Dame Wonder's Picture Books- The Orphan Girl.
Published NY, John McLoughlin, 24 Beekman, c.1856.
8 pp., eight hand colored (orig.) woodcut images.
An early McLoughlin, prior to the brothers joining imprint.
Nice clean example overall with excellent eye appeal.
Spine paper splitting, pages still gathered as issued with string tied spine, assorted small age spotting or soiling, light signs of handling, clearly an example which was set aside and taken care of.
Nicer than you might expect for fragile juvenile paper booklets from the middle of the 19th century, so over 150 years old. Precursor to modern comic books of the 1930's and then Golden Age on.
Images still mostly clean.
The survival rate of 19th century color paper juvenile books such as this is very low, a minuscule percentage (almost certainly under 10% in most cases, probably 1-5% of half of all those originally produced. Some issues scattered all over the place in publishing history may all but no longer exist as copies.

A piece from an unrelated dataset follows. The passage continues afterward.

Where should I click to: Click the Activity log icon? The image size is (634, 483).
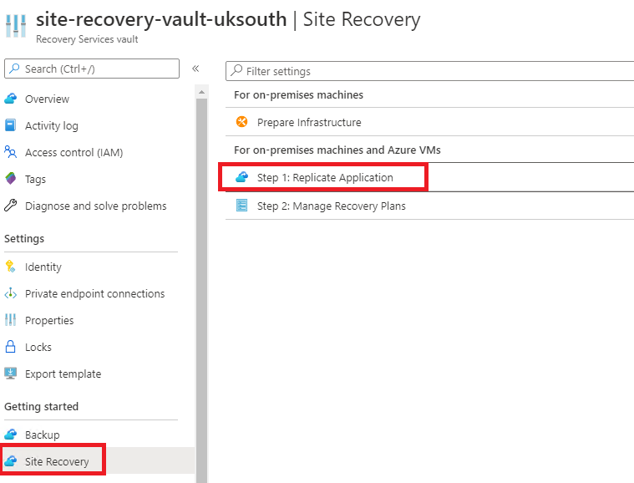click(x=11, y=125)
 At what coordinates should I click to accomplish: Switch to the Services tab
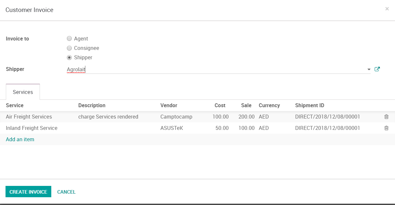[x=23, y=92]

So even if it were “a lot” made then, it would still be very modest by most modern standards of production.
Meaning the actual sales run of hand made books like this would have to be measured in low thousands, thus meaning survival rates probably below 100 -200 per title, with variations of course depending upon factors such as size, title, orig. price, condition, etc.
Therefore, all surviving examples of 19th century color juvenile books should be considered inherently scarce and worthy of acquisition on some level, their actual comparative rarity being mostly invisible to the uninformed observer.
Book measures c. 7 1/2“ H x 4 1/2“W.